Beijing’s official media revels in chances to present the American political system in the worst possible light — and they have never had an easier time doing so. When I visited Shanghai at the start of November, I expected to see television reports on the unusually nasty US presidential campaign with the same “we told you so” feel as past coverage of government shutdowns, high school shootings and police violence against unarmed African-Americans. China Central Television did not disappoint. And yet once again I was left with a sense of the complex range of responses elicited by news of distress and dysfunction across the Pacific, in a land whose name in Chinese is composed of a character meaning “beautiful” and the character for “country”. Amid the schadenfreude was a genuine sense of let-down, the kind one feels upon discovering how deeply flawed an idealised figure really is.

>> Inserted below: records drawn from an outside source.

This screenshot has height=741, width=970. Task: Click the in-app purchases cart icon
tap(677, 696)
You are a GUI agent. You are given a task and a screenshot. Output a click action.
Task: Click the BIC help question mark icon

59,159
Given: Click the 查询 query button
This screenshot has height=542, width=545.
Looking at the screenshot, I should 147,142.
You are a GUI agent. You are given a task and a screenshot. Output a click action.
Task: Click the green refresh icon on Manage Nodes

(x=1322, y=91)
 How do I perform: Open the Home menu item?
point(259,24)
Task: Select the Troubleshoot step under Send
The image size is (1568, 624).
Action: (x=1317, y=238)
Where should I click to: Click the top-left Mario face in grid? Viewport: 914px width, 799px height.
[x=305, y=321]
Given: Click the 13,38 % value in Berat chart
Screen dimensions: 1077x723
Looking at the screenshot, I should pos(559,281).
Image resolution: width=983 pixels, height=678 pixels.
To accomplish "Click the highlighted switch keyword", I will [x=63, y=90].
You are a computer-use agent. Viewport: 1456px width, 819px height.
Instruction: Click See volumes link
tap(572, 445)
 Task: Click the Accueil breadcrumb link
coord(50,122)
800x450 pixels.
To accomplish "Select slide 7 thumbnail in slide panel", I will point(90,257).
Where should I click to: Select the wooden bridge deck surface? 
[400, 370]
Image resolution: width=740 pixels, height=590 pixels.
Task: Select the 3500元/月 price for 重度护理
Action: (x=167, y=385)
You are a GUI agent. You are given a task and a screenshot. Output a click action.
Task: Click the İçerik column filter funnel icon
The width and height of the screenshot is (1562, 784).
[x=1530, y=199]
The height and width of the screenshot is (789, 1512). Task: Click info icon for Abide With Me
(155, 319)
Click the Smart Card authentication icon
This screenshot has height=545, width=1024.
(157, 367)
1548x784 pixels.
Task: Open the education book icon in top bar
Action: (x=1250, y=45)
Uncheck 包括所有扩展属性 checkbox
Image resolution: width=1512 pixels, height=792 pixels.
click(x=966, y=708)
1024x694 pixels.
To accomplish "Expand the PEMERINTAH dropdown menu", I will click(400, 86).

One thing that John Pomfret does very effectively in The Beautiful Country and the Middle Kingdom is help us appreciate just how long Chinese views of America have been shaped, as they are now, by a mix of feelings including admiration, attraction, disappointment and disdain. Pomfret, a veteran journalist and author of the well-received Chinese Lessons: Five Classmates and the Story of the New China (2006), reminds us that we are dealing with a love-hate relationship that dates back to the years following the American Revolution. During the Qing Dynasty (1644-1911), for example, officials vacillated between viewing Americans as just another set of bloodthirsty barbarians, intent on bringing evil products such as opium and the dangerous creed of Christianity into the empire, and seeing them as a people who stood apart from the rapacious pack. This was due to such things as Washington’s leaders resisting the temptation to seek formal control of pieces of the empire in the way that their counterparts in London, Paris and, eventually, Tokyo did.
The Beautiful Country and the Middle Kingdom, though containing clear arguments, including the idea that there is a related love-hate dynamic in American views of China, is ultimately a biographically driven work. Its strength lies in the cumulative effect of seeing recurring patterns revealed via skilfully drawn character sketches. Some of its subjects are famous, such as Sun Yat-sen, while others are familiar to specialists but otherwise little known in the west. Early on, for example, comes the story of Hong Xiuquan, a failed candidate for the imperial exams who had hallucinations shaped by tracts distributed in China after the first opium war (1839-1842) by a “fire-and-brimstone preacher from backwoods Tennessee” named Issachar Jacox Roberts. Hong’s Biblically infused visions convinced him that he had a mission to exterminate the monstrous Manchus of the Qing ruling family. He led an uprising known as the Taiping Rebellion that overlapped temporally with the American civil war but had a death toll many times higher.